Si ces mesures ne sont pas suffisantes, il est possible de se faire aider de plusieurs manières : suivre une cure de « digital detox », une sorte de jeûne numérique, qui aide à se déconnecter du smartphone et d’internet. Il est également possible d’entreprendre une thérapie comportementale et cognitive individuelle ou intégrer un groupe de soutien.

Comment aider votre ado addict à son téléphone ?

Selon les résultats d’une enquête menée en 2015, l’usage d’alcool et de tabac a décliné chez les jeunes de 12-17 ans, parallèlement à l’explosion de l’utilisation du téléphone portable. L’utilisation quasi-permanente de leur téléphone, le fait d’être hyperconnecté peut-il représenter un substitut à certaines drogues ? C’est une question que se posent certains chercheurs.  Les jeunes n’ont pas la maturité nécessaire pour limiter l’utilisation de leur smartphone. Plutôt que de leur confisquer les parents peuvent mettre en place quelques mesures pour les aider à trouver un meilleur équilibre :

  • En tant que parents, donner l’exemple est essentiel.
  • Installer des applications pour surveiller et limiter l’utilisation du smartphone
  • Créer des zones « sans téléphone », la chambre et la salle à manger par exemple.
  • Encourager d’autres activités sociales
  • Parler aux enfants pour vérifier qu’il n’existe pas de problèmes sous-jacents à leur utilisation excessive d’internet et des réseaux sociaux (problèmes relationnels, stress, anxiété…)
  • Demander de l’aide : la même information donnée par une autre personne que les parents aura plus d’impact sur l’adolescent.

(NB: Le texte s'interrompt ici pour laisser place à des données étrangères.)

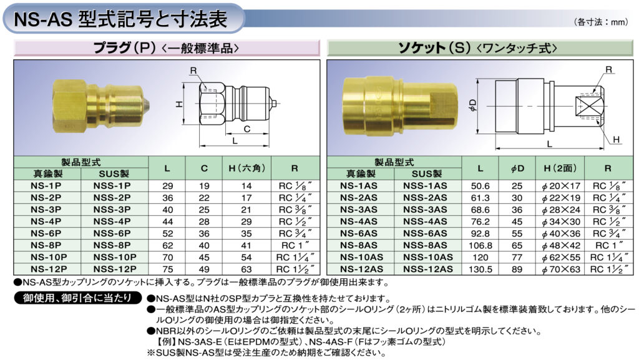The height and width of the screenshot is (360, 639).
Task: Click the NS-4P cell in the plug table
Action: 46,221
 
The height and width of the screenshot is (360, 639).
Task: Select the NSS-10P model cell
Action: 115,258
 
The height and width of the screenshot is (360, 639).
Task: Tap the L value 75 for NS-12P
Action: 167,270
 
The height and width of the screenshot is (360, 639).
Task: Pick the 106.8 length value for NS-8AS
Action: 480,246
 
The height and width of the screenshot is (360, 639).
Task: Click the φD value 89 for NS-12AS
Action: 517,269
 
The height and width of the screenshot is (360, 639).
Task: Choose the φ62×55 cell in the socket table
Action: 561,258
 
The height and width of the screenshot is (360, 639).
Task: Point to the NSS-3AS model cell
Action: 425,210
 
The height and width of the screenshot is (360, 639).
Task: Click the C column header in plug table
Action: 204,168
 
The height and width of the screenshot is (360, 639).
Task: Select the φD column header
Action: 517,168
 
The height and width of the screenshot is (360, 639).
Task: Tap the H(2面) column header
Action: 560,168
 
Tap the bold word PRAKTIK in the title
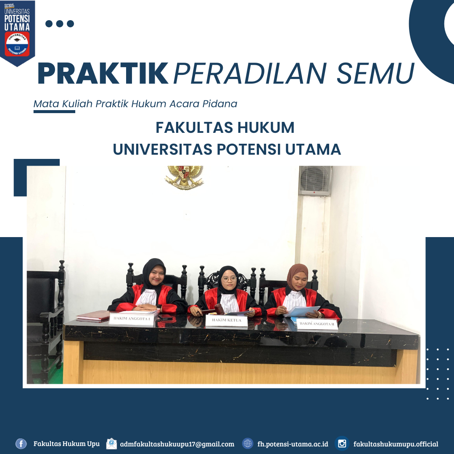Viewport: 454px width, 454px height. pos(103,73)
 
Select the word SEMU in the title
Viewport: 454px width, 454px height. pos(375,73)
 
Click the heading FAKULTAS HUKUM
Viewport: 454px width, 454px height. pos(225,127)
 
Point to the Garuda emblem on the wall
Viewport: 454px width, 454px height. pos(184,177)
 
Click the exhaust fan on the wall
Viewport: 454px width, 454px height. pos(315,181)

Pour aller plus loin : 6 programmes antistress personnalisés en fonction de vos symptômes et  Changez vos émotions changez votre vie - Soignez anxiété et dépression par les TCC

Références

Mengwei Bian, Louis Leung. Linking Loneliness, Shyness, Smartphone Addiction Symptoms, and Patterns of Smartphone Use to Social Capital. Social Science Computer review. Volume: 33 issue: 1, page(s): 61-79. Article first published online: April 8, 2014; Issue published: February 1, 2015

RESULTS FROM THE 2015 NATIONAL SURVEY ON DRUG USE AND HEALTH: DETAILED TABLES

Lee S, Kang H, Shin G. Head flexion angle while using a smartphone. Ergonomics. 2015;58(2):220-6. doi: 10.1080/00140139.2014.967311. Epub 2014 Oct 17.

Klauer SG1, Guo F, Simons-Morton BG, Ouimet MC, Lee SE, Dingus TA. Distracted driving and risk of road crashes among novice and experienced drivers. N Engl J Med. 2014 Jan 2;370(1):54-9. doi: 10.1056/NEJMsa1204142.